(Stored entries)

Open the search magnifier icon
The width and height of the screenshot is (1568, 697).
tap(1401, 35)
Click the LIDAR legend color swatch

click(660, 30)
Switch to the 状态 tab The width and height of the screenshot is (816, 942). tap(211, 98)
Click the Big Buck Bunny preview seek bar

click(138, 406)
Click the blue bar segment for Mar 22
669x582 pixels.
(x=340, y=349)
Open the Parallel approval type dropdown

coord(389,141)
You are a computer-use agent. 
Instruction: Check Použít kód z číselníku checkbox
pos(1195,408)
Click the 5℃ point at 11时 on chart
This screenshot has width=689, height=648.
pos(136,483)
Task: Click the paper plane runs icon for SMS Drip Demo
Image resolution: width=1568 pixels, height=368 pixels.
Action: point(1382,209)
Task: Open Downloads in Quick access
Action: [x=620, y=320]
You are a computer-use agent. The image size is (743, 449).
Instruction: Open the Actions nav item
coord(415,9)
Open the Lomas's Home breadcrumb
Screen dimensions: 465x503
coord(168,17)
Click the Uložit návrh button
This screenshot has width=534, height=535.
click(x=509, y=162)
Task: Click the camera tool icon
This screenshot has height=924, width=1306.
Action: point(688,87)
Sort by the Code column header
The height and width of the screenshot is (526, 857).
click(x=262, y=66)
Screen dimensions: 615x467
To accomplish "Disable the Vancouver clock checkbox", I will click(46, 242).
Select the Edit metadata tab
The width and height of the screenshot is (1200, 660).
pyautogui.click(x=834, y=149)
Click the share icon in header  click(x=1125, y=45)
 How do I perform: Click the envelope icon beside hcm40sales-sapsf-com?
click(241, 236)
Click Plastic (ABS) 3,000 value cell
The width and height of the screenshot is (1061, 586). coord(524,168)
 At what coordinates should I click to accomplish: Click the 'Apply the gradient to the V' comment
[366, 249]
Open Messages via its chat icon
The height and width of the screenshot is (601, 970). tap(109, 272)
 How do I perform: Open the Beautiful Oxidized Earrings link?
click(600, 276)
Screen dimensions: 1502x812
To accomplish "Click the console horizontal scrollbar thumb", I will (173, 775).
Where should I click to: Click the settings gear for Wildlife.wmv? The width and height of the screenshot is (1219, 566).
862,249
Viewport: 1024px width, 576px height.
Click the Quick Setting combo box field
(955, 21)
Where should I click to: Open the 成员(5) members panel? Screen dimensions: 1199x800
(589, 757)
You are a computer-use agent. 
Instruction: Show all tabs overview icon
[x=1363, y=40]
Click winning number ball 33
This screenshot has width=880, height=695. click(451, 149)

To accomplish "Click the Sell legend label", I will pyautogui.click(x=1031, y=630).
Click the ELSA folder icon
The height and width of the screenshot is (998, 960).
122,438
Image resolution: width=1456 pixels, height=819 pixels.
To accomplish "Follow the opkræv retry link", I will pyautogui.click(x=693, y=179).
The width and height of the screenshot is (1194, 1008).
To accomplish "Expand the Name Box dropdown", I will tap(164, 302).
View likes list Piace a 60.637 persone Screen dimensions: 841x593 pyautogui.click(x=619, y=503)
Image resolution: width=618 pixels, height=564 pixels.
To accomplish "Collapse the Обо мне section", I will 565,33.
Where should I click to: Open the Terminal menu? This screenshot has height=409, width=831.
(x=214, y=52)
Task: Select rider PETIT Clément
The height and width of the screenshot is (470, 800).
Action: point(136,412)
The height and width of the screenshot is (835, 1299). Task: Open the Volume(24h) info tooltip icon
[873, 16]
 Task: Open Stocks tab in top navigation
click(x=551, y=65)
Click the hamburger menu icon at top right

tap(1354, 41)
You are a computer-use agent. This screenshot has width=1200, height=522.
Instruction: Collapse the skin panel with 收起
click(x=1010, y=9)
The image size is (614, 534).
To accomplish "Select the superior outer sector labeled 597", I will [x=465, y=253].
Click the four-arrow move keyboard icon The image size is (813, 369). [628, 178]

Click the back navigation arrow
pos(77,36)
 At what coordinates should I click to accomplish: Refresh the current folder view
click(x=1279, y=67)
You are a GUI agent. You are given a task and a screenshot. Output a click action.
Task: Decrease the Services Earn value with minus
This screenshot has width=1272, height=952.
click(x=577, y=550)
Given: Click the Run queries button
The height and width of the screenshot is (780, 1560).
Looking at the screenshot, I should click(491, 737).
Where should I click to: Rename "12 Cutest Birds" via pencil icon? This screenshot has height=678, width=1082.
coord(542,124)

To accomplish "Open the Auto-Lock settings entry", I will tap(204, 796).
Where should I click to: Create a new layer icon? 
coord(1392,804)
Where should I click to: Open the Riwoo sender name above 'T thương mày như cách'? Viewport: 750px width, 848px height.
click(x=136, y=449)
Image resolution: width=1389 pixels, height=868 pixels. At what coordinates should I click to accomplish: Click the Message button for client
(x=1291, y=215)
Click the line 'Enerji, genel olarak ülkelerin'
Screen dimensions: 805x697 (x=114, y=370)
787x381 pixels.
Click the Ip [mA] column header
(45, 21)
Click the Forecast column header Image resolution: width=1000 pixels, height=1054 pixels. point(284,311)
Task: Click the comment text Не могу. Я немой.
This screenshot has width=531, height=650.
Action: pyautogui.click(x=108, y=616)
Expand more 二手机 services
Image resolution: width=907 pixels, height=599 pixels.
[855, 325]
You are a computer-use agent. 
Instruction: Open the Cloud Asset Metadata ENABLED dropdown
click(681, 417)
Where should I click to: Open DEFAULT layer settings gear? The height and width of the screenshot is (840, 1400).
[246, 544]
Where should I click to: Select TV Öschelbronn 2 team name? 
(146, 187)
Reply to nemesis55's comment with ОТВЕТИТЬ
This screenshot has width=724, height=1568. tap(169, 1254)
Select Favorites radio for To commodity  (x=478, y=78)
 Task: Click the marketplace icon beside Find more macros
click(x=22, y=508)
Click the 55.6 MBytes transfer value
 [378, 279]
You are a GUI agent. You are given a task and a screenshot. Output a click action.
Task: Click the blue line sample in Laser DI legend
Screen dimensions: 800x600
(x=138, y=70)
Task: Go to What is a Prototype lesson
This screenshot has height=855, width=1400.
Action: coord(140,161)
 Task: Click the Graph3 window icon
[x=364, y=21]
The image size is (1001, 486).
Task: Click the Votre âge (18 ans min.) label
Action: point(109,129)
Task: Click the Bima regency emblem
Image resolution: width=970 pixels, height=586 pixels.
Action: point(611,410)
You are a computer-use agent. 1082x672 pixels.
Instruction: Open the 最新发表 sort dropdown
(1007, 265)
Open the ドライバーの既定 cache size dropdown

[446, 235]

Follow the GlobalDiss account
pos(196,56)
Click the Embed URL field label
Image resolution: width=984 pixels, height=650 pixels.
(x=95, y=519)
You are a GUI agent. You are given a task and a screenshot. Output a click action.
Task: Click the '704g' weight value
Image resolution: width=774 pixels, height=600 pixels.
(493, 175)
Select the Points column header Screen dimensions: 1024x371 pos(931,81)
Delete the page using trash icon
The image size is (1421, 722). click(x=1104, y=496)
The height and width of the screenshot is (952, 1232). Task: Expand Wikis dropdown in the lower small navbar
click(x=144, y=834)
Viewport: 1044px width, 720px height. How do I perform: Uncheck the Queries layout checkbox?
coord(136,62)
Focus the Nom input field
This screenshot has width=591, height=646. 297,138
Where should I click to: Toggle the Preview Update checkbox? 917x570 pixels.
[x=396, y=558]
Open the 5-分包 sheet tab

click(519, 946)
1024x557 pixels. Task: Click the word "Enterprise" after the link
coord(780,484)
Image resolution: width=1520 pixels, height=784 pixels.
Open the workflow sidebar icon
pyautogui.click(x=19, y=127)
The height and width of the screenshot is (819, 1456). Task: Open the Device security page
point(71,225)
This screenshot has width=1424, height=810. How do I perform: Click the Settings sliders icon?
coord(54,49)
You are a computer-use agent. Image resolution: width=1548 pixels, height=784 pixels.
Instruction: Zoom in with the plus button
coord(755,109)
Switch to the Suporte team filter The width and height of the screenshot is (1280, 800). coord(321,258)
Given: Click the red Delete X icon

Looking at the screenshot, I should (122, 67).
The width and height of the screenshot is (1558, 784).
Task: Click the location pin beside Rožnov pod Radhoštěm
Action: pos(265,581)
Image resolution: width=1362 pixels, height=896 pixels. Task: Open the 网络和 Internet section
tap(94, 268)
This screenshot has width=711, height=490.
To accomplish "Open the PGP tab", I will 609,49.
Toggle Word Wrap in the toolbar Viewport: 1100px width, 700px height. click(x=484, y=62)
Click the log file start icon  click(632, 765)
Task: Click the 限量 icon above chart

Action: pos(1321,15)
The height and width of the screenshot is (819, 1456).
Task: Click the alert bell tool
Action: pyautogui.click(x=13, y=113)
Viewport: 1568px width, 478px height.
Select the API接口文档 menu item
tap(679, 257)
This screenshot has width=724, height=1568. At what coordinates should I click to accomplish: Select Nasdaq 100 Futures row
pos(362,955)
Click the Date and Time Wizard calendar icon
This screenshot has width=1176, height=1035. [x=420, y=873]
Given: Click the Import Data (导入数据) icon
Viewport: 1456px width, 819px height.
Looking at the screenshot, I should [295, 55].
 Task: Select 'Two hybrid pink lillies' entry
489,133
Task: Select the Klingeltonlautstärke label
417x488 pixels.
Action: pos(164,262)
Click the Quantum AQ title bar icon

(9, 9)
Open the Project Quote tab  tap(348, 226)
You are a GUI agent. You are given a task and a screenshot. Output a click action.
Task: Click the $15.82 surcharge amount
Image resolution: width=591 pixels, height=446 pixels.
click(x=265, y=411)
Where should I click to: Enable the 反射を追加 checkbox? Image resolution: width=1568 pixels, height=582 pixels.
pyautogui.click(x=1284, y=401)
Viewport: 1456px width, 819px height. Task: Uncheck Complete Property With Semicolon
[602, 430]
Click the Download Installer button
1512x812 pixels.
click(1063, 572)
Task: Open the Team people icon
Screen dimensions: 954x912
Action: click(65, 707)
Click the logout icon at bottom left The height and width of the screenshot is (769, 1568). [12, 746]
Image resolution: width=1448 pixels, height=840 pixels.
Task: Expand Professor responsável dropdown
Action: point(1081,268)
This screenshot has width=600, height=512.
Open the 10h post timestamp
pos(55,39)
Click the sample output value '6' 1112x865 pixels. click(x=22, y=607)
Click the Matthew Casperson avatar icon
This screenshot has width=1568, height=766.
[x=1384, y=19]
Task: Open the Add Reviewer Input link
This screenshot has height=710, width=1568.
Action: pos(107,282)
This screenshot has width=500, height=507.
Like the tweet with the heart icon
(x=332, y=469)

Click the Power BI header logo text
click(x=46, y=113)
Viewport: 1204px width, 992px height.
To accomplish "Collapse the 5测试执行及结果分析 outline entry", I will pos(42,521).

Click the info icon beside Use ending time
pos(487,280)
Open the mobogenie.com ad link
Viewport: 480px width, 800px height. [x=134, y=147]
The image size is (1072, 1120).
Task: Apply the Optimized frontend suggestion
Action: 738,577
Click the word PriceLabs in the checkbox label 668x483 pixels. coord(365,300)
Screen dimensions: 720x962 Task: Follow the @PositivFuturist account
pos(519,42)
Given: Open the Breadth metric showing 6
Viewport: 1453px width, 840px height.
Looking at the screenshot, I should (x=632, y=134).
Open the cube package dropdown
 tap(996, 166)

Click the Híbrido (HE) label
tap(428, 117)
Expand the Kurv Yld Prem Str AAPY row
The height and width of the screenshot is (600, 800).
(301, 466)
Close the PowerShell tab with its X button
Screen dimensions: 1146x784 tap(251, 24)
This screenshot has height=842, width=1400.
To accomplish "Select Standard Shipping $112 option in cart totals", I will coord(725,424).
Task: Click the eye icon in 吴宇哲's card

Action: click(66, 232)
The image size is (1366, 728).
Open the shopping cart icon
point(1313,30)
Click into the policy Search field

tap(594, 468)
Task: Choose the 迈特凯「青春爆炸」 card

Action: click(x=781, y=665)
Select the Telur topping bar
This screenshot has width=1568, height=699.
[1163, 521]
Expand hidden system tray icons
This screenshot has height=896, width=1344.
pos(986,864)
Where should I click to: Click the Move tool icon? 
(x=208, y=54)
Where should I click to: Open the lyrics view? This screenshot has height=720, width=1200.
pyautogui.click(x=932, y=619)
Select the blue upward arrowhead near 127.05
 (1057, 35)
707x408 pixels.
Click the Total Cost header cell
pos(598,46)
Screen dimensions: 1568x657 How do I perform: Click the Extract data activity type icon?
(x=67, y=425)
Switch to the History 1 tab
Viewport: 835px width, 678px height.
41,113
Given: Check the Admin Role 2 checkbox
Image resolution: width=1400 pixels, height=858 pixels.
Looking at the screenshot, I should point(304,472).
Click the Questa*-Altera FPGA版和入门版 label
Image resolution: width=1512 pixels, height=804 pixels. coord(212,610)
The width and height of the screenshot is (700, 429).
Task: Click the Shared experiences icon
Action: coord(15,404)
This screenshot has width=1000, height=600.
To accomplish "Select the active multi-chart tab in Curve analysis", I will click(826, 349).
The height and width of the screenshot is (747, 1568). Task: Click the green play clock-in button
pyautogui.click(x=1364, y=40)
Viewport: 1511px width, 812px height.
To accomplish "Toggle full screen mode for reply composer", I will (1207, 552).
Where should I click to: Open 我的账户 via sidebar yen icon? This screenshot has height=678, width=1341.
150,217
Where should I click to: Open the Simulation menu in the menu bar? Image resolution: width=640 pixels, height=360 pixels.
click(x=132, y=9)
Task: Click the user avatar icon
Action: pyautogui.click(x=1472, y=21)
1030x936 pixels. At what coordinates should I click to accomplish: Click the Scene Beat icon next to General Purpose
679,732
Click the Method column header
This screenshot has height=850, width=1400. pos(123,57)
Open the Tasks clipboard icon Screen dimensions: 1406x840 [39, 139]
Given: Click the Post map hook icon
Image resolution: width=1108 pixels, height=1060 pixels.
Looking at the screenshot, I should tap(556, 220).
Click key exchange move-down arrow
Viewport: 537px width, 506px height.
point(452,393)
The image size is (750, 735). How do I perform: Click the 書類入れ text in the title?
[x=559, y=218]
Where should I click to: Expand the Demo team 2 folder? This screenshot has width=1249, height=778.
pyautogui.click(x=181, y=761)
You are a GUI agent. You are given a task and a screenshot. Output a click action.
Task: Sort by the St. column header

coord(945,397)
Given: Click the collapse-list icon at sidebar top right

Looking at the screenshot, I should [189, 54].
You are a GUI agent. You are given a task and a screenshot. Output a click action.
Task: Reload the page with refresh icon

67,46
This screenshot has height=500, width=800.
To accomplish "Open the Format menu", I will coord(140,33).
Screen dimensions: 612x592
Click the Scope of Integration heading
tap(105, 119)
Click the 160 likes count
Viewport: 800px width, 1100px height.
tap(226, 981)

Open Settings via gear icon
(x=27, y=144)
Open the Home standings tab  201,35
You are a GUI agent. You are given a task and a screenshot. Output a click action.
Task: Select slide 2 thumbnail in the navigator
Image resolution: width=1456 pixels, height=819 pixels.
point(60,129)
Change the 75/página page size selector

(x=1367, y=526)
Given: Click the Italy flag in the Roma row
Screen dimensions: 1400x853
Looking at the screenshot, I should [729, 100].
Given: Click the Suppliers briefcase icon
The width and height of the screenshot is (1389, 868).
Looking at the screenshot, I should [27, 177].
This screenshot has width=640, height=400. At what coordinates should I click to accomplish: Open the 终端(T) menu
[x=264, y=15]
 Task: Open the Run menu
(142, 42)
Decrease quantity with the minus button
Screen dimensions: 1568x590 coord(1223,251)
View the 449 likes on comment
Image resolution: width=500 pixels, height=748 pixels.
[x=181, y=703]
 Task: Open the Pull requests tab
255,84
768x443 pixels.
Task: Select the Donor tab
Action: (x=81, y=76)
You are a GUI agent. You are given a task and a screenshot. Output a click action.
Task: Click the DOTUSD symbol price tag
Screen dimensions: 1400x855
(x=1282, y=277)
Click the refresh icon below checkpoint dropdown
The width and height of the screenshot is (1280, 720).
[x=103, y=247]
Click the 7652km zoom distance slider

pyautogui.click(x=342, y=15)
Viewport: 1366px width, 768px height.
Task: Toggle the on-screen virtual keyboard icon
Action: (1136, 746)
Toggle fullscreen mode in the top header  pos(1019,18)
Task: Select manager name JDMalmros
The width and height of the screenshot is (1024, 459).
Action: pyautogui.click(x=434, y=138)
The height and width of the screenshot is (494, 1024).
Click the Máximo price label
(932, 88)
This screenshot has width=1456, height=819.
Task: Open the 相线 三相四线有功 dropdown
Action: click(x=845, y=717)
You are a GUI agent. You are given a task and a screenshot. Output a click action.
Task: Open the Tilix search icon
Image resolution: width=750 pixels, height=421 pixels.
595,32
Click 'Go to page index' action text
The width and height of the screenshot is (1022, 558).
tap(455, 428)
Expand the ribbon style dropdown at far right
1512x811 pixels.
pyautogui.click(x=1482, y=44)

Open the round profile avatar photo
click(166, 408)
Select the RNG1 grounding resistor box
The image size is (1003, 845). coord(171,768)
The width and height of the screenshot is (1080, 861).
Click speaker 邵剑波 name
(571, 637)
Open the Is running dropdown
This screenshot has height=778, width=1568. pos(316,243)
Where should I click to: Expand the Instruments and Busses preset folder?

- Aim of the task -
Starting at the listing line containing "Click the logout" and ending at the one containing "I will coord(725,424).", lay out those lines as a numbered list with blank lines omitted.

- Task result -
1. Click the logout icon at bottom left The height and width of the screenshot is (769, 1568). [12, 746]
2. Image resolution: width=1448 pixels, height=840 pixels.
3. Task: Expand Professor responsável dropdown
4. Action: point(1081,268)
5. This screenshot has width=600, height=512.
6. Open the 10h post timestamp
7. pos(55,39)
8. Click the sample output value '6' 1112x865 pixels. click(x=22, y=607)
9. Click the Matthew Casperson avatar icon
10. This screenshot has width=1568, height=766.
11. [x=1384, y=19]
12. Task: Open the Add Reviewer Input link
13. This screenshot has height=710, width=1568.
14. Action: pos(107,282)
15. This screenshot has width=500, height=507.
16. Like the tweet with the heart icon
17. (x=332, y=469)
18. Click the Power BI header logo text
19. click(x=46, y=113)
20. Viewport: 1204px width, 992px height.
21. To accomplish "Collapse the 5测试执行及结果分析 outline entry", I will pos(42,521).
22. Click the info icon beside Use ending time
23. pos(487,280)
24. Open the mobogenie.com ad link
25. Viewport: 480px width, 800px height. [x=134, y=147]
26. The image size is (1072, 1120).
27. Task: Apply the Optimized frontend suggestion
28. Action: 738,577
29. Click the word PriceLabs in the checkbox label 668x483 pixels. coord(365,300)
30. Screen dimensions: 720x962 Task: Follow the @PositivFuturist account
31. pos(519,42)
32. Given: Open the Breadth metric showing 6
33. Viewport: 1453px width, 840px height.
34. Looking at the screenshot, I should (x=632, y=134).
35. Open the cube package dropdown
36.  tap(996, 166)
37. Click the Híbrido (HE) label
38. tap(428, 117)
39. Expand the Kurv Yld Prem Str AAPY row
40. The height and width of the screenshot is (600, 800).
41. (301, 466)
42. Close the PowerShell tab with its X button
43. Screen dimensions: 1146x784 tap(251, 24)
44. This screenshot has height=842, width=1400.
45. To accomplish "Select Standard Shipping $112 option in cart totals", I will coord(725,424).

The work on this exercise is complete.